1. We are an organization run by and for our members. We are not under the direction of paid staff, board of directors, or state agencies, and we are funded primarily by our members rather than by grants or major donors.

  2. We define a tenant as anyone who does not have control over their housing. For us, “tenants” includes unhoused tenants, tenants who are squatting, tenants inside the carceral punishment system, tenants in nursing homes, in university housing, and in state institutions.

  3. We fight for tenants, not for housing. We recognize that this is a crisis of tenancy, a crisis of our place in the overall system of social reproduction. Calling this a housing crisis benefits those who design, build, and profit from housing, not the people who live in it. Tenants are full political subjects who will not be liberated by secure housing alone.

  4. We are not a service organization; we are a movement organization. As such we practice and build solidarity ー not charity ー across buildings, neighborhoods, borders, and language barriers.

    Soviet housing poster, after 1950

  5. We assert that the interests of landlords and tenants are fundamentally irreconcilable, and we reject any policy that attempts to paper over this conflict. While we do not rule out on principle the possibility of temporary truces and agreements between landlord and tenant, we advocate for a strategy of class struggle. Our overall political orientation consists of opposing strategies that encourage collaboration between class enemies.

  6. We fight gentrification so that tenants can remain in their longtime communities and support networks. We define gentrification as “the displacement and replacement of the poor for profit,” and we understand that it is purposeful and produced. Because Black and brown communities are specifically targeted for displacement, we view the fight against gentrification as one component of the larger struggle against systemic racism. Those who benefit from gentrification, including landlords, developers, and lenders, and those who manage it, including the police and politicians, are highly organized and need to be met with an organized, militant tenant movement.

  7. We stand in solidarity with tenants in struggle around the world. We insist that tenants share interests across borders and we seek to build tenant power accordingly. We strive to adhere to an internationalist and anti-imperialist orientation in words and deeds.

  8. We support demands for Land Back by Indigenous peoples. Indigenous communities are some of the most deeply affected by the tenant crisis. The system of capitalism and private land ownership in “North America” is dependent on the ongoing theft of Indigenous lands and genocide of Indigenous peoples. Indigenous communities bring cultural knowledge necessary to our movement regarding kinship, community, and our relationship to land and place.

    Sectional view of a parisian building in the 19th century, showing the different living conditions of the tenants on each floor.
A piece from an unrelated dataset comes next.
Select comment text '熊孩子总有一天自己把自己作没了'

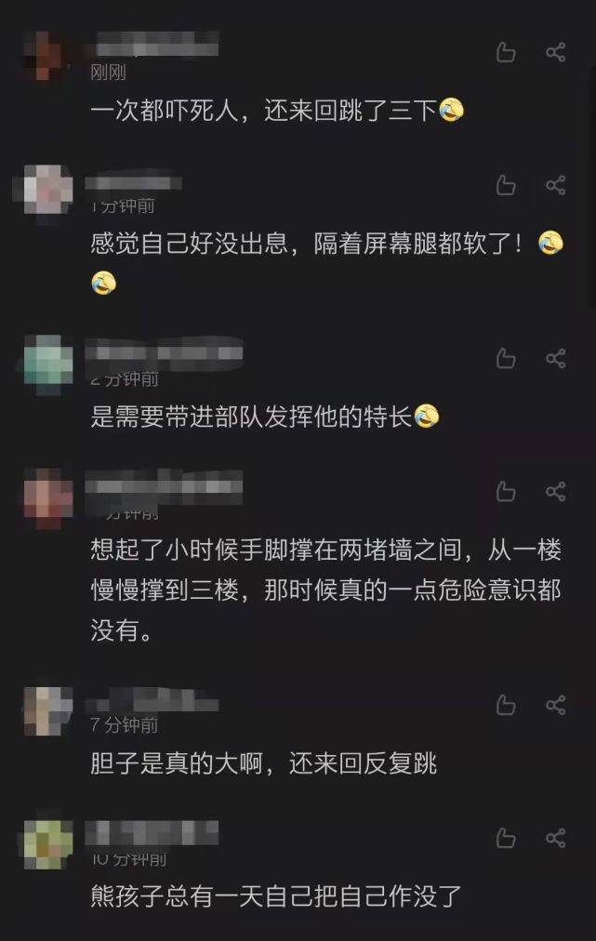point(276,896)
  9. We support demands for reparations for descendants of enslaved Black people. We recognize that slavery and ensuing racist practices across centuries shape the conditions that tenants experience in the present.
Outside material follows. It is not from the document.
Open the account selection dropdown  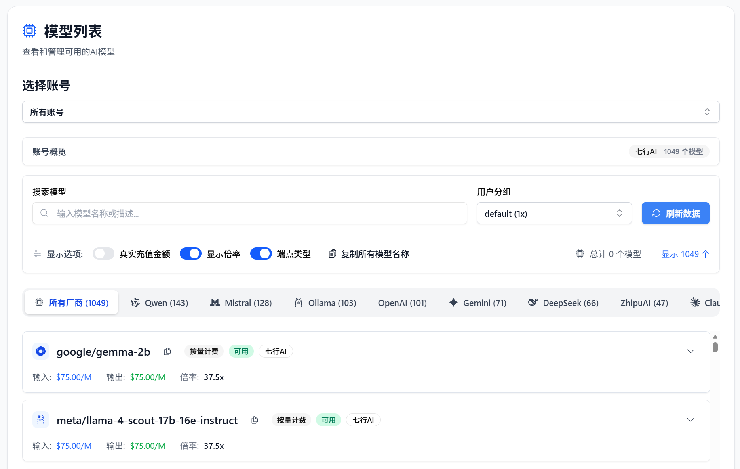point(371,112)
  10. We support fighting for anti-discrimination in housing practices for those who identify as LGBTQIA2S+.

  11. We are committed to language justice and aspire to create fully language-accessible spaces. We believe everyone has the right to understand and be understood in the language in which they are most comfortable and that language justice is everyone’s responsibility.

  12. We organize democratically and we are committed to fighting oppressive behavior and systems in and outside our ranks. We seek a membership and leadership that reflects the people most impacted by the crisis. We are engaged in an active struggle against the forces of systemic oppression within our communities which restrict access to resources, education, healthcare, and housing for marginalized groups of people. Within our unions we commit to learning how to deconstruct oppression and oppressive ways of working. We are bringing tenants together across lines of race, class, gender, gender identity, orientation, ability, age, etc.

  13. We recognize the specific harm that landlords do against disabled tenants. The contemporary concept of disability is one of the most insidious silent mechanisms of capitalist control. Disability exists as a filter to separate the “productive” from the “unproductive”, the deserving from undeserving. This includes physical, cognitive, intellectual, neurodivergent, or any other impairment-related condition. This applies to you even if the state doesn’t categorize you as having a disability. Those deemed disabled are left at the mercy of capricious functionaries and self-serving capitalists to decide whether they are worthy of things like accommodation, income, privacy, independence, and housing. The material needs of disabled tenants (such as service animals, or accessibility modifications) offer landlords a form of discrimination and a tool of intimidation not available to them with other tenants. For example, landlords often remove reasonable accommodations or outright refuse to implement them with no reason given. The needs of disabled tenants are legitimate. We strive to make TCSD an accessible organization to all tenants, regardless of any potential impairment.